'Only God knows': Naledi community still reeling after deaths of 5 children
The children, aged between six and nine, died within minutes of each other on Sunday, after allegedly consuming chips from a local spaza shop.
The family of one of the children who died after eating goods from a spaza shop in Naledi. Picture: Katlego Jiyane/Eyewitness News
JOHANNESBURG - The community of Naledi in Soweto is still reeling from the deaths of five children who died after allegedly consuming chips from a local spaza shop.
The children, aged between six and nine, died within minutes of each other on Sunday.
Their parents are lamenting how the children died at a local clinic after displaying symptoms of diarrhoea, vomiting, and frothing at the mouth.
The families of the five children have relayed how they were all friends and how they passed on after allegedly consuming chips bought from a local spaza shop in the area.
They expressed their pain and sorrow as they try to cope with the loss of these children.
One child is currently in hospital under intensive care, and this is what the child's mother told Eyewitness News: "So, the doctor said that the poison is coming out.
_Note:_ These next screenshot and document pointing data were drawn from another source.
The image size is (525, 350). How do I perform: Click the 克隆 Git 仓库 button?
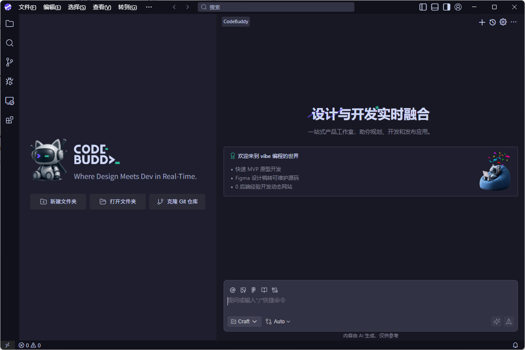click(x=177, y=202)
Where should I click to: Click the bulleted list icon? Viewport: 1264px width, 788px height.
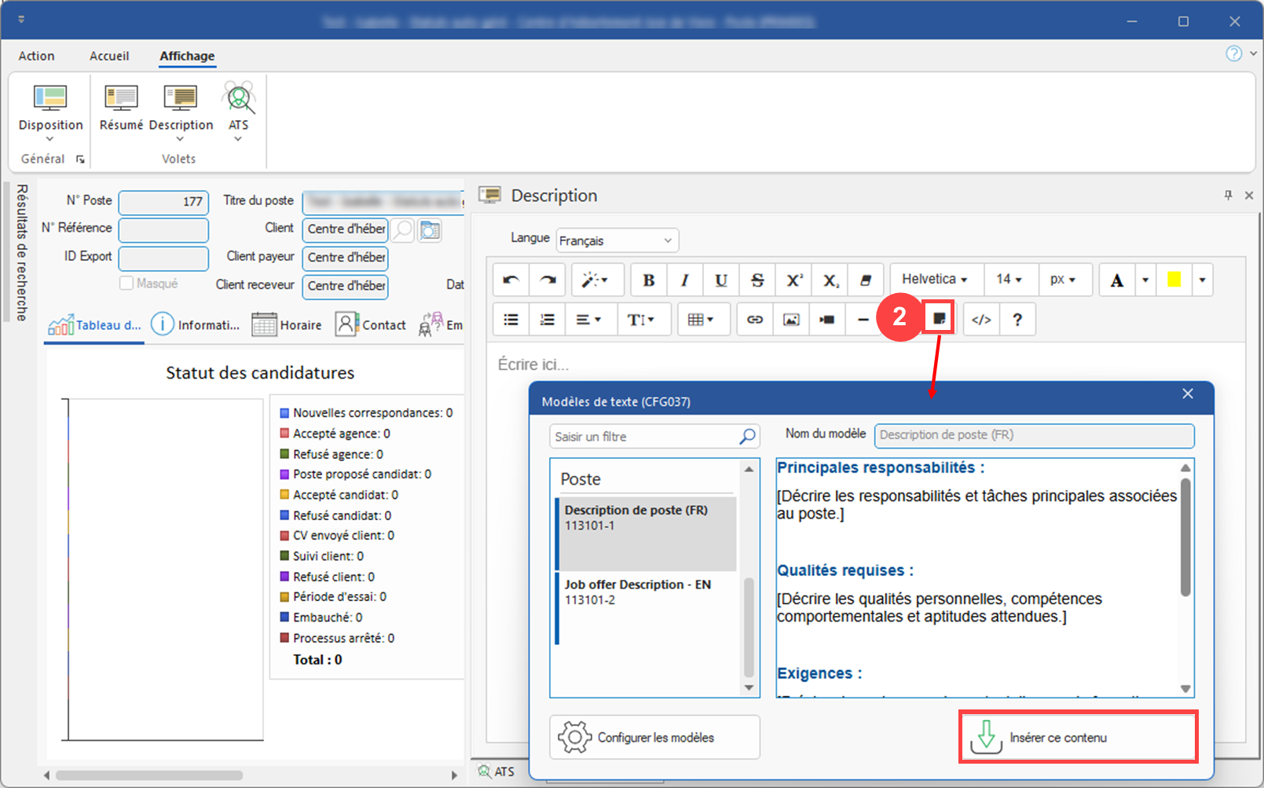click(511, 320)
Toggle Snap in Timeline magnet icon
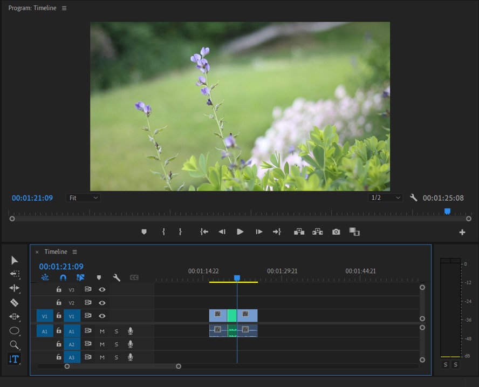Viewport: 479px width, 387px height. click(x=63, y=277)
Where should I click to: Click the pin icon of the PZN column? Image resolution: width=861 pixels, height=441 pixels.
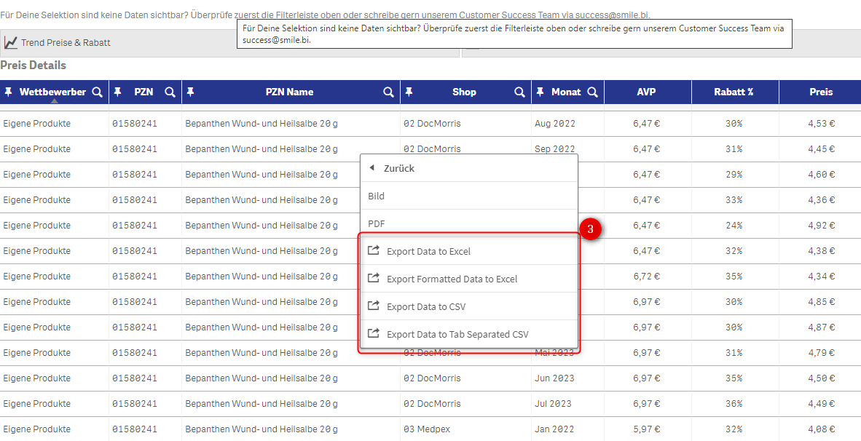[x=117, y=92]
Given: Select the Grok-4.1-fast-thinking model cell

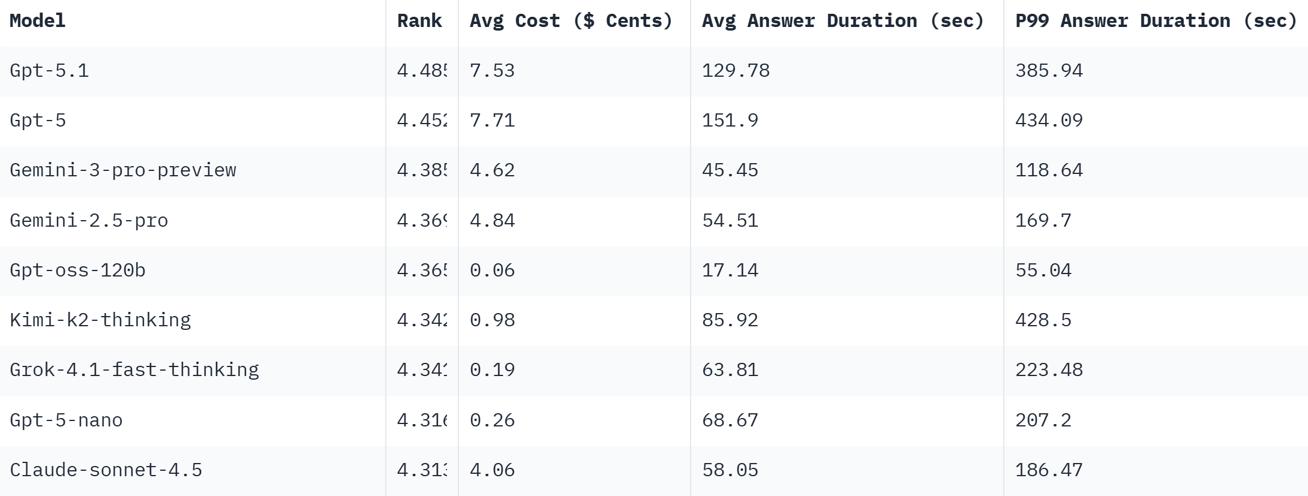Looking at the screenshot, I should (134, 370).
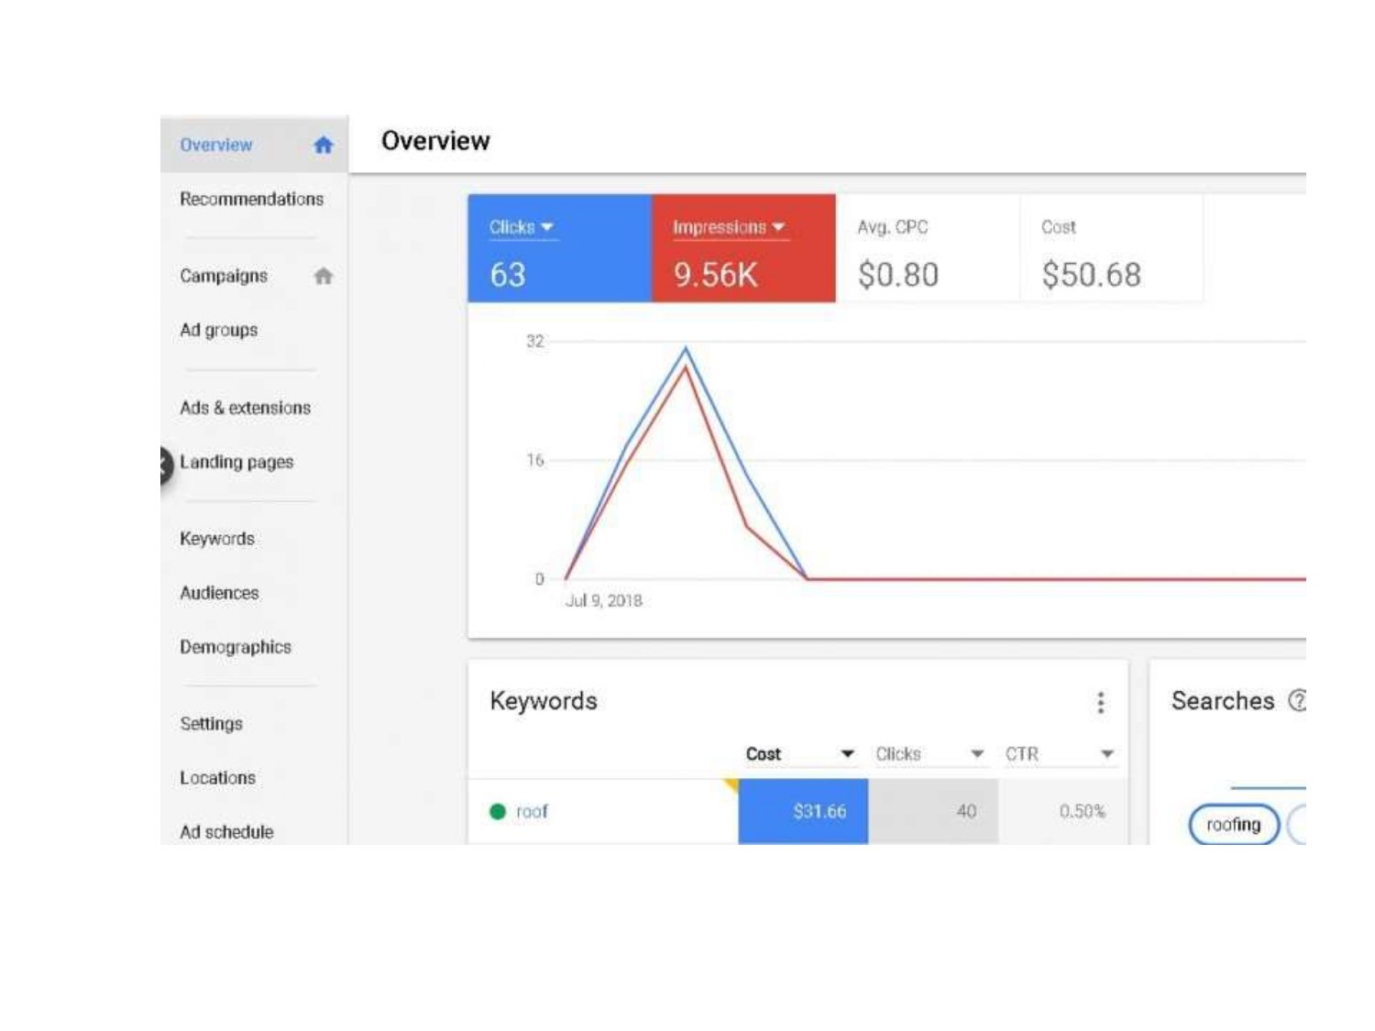Click the roof keyword link
Screen dimensions: 1375x1031
pos(532,811)
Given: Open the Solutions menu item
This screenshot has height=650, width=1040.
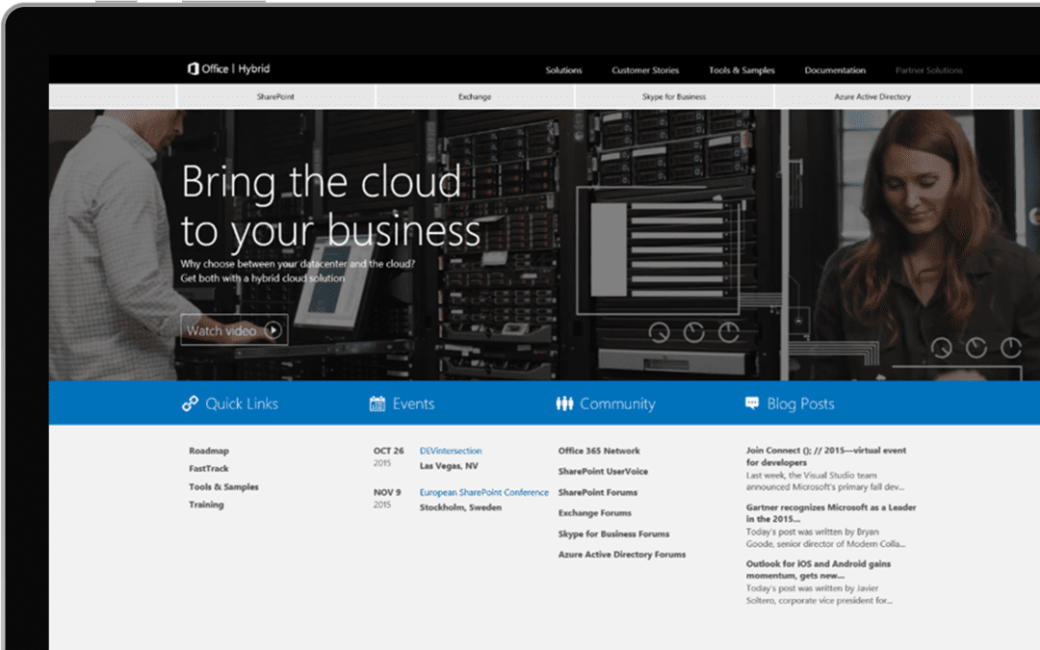Looking at the screenshot, I should [x=563, y=70].
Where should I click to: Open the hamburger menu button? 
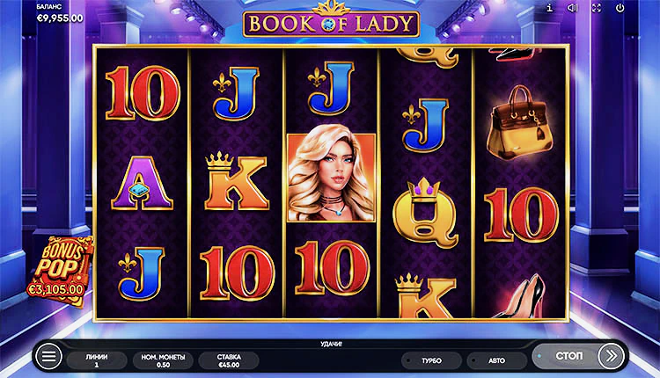(48, 357)
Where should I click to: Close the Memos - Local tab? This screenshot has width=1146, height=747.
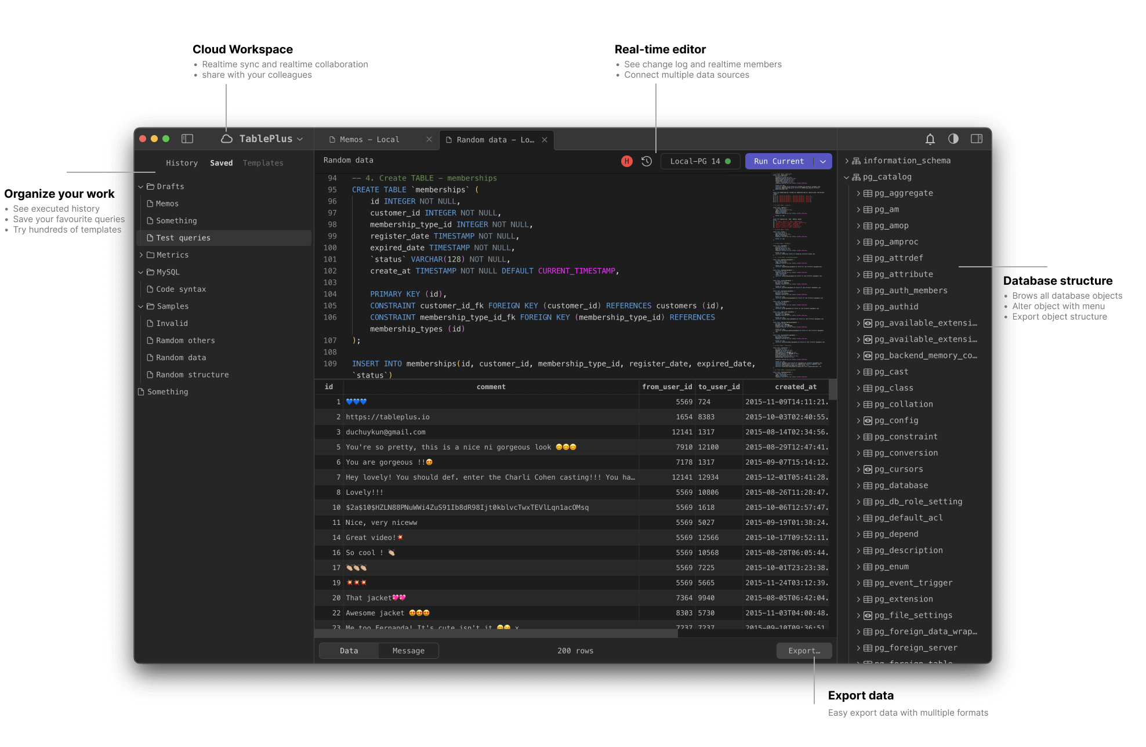[x=429, y=140]
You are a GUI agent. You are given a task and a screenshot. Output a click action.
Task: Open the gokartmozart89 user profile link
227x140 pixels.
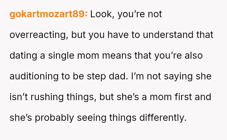coord(49,14)
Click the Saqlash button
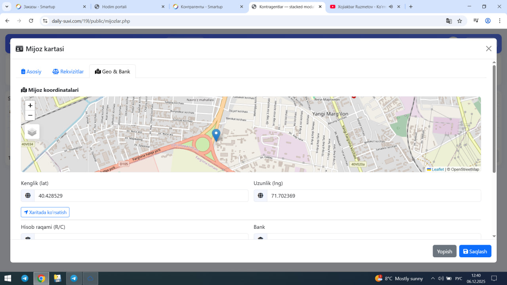The image size is (507, 285). pos(475,251)
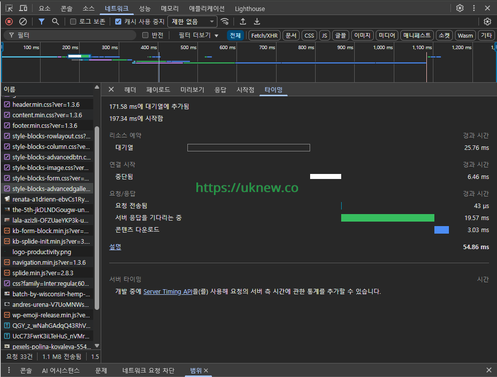Export requests as HAR file

[x=257, y=22]
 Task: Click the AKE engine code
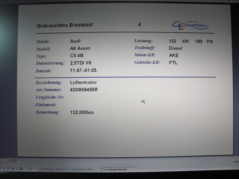(174, 55)
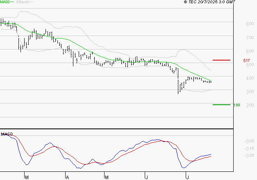Select the rightmost 'J' month marker
The height and width of the screenshot is (180, 257).
[x=187, y=177]

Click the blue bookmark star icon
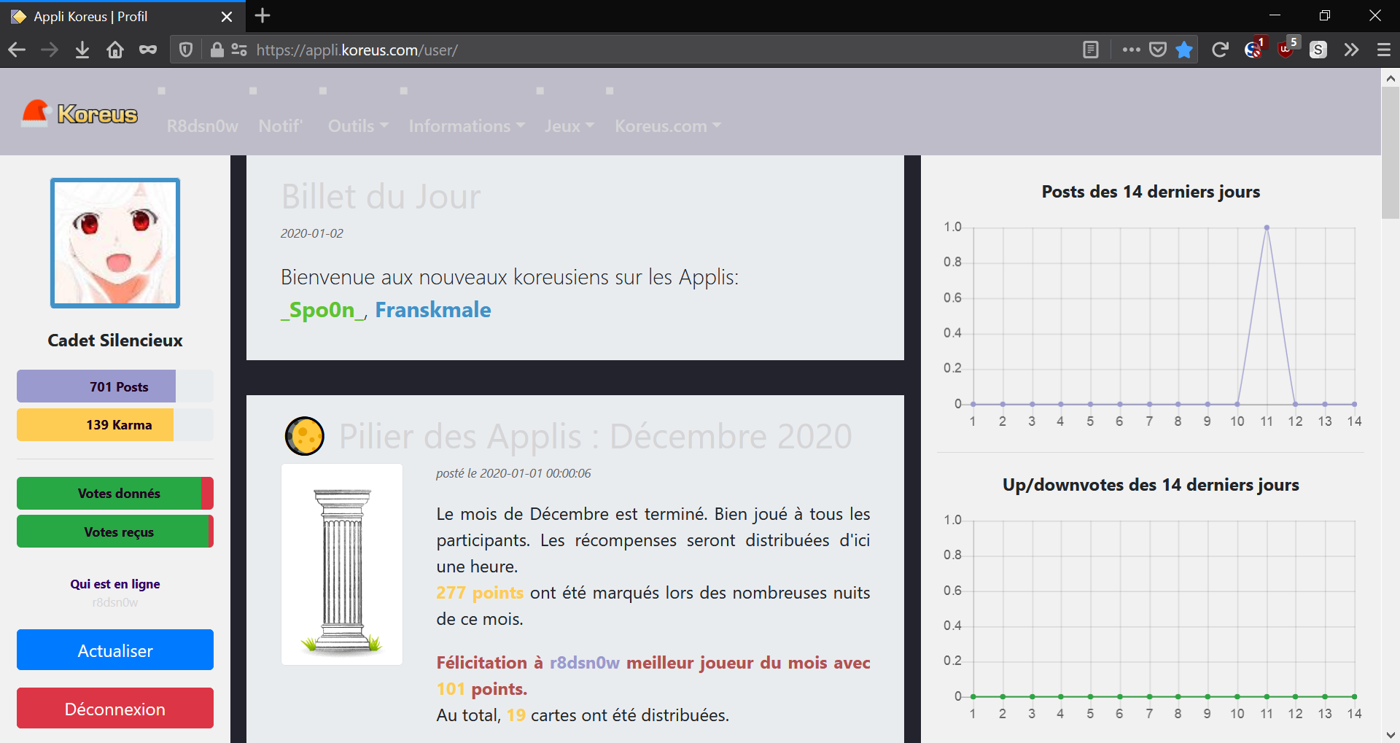coord(1184,50)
They can’t tell me that it’s going to be fine or what. Only God knows. I must just pray."
The Gauteng Department of Education is in Naledi and is going door-to-door visiting the families of the victims.
It is known that police are investigating five inquest dockets, and that poison is rumoured to have been found among some of the goods confiscated from the spaza shop by police on Sunday.
It is understood a mass memorial is being planned by the families, and talks are still underway regarding funeral arrangements.